[EXTRACT Boundary: Start]

Taking the Deposition of the State’s Doctor in a Child Sex Offense Case

Under Georgia law, defendants accused of a sex offense against a child have the right to request a pretrial deposition of the State’s doctor.  O.C.G.A. § 24-10-130(a)(2) provides that when a defendant is charged with child molestation, aggravated child molestation, or physical or sexual abuse of a child, the court where the case will be tried may grant a party’s motion to take the deposition of “any physician whose testimony is relevant to such charge.”  Additionally, the court may compel the production of any documents or other written or recorded materials the physician possesses that pertain to the allegations in the indictment.

The testimony of doctors, especially concerning an examination of an alleged child victim, is often the most critical evidence in a sex offense case.  Evidence offered by doctors may be so crucial to a defendant’s case that failure to properly challenge the State’s medical evidence can result in an ineffective assistance of counsel claim. See, Goldstein v. State, 283 Ga. App. 1 (2006) (trial counsel provided ineffective assistance when he failed to present available medical and psychological evidence contrary to the testimony of the State’s medical experts).  Medical evidence, if not properly challenged by the defense, will be used by the State to bolster a circumstantial case which can then lead to a defendant being wrongfully convicted of child molestation or another serious sexual offense.

[EXTRACT Boundary: End]
[DATA EXTRACT Boundary: Start]

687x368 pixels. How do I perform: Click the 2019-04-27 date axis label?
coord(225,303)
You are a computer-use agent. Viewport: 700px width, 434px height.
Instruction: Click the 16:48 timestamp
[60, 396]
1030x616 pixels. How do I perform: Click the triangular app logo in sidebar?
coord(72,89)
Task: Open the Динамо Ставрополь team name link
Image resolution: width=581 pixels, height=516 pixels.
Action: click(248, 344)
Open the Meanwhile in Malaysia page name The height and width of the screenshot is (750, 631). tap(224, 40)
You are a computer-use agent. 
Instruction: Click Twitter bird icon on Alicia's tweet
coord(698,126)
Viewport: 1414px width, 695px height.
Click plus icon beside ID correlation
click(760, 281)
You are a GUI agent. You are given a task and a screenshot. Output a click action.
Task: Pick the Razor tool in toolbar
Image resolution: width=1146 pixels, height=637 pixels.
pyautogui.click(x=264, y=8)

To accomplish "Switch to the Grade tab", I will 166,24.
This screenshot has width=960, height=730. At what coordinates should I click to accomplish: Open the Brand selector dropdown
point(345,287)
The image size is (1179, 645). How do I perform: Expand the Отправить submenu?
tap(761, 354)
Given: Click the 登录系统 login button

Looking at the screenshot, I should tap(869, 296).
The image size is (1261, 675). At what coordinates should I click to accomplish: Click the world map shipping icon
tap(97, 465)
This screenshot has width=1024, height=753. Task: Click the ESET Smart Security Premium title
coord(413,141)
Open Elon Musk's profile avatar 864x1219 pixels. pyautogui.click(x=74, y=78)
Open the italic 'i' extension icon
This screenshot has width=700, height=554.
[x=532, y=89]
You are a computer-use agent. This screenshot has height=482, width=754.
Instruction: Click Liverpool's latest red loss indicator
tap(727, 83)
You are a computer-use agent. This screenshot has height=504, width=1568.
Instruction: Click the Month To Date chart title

[DATA EXTRACT Boundary: End]

## [WHAT YOU SHOULD DO]
In the extract, which Georgia code section lets a party move to depose a physician when a defendant is charged with child molestation? Answer from the extract only, not from the rows.

## [THE COMPLETED TASK]
O.C.G.A. § 24-10-130(a)(2).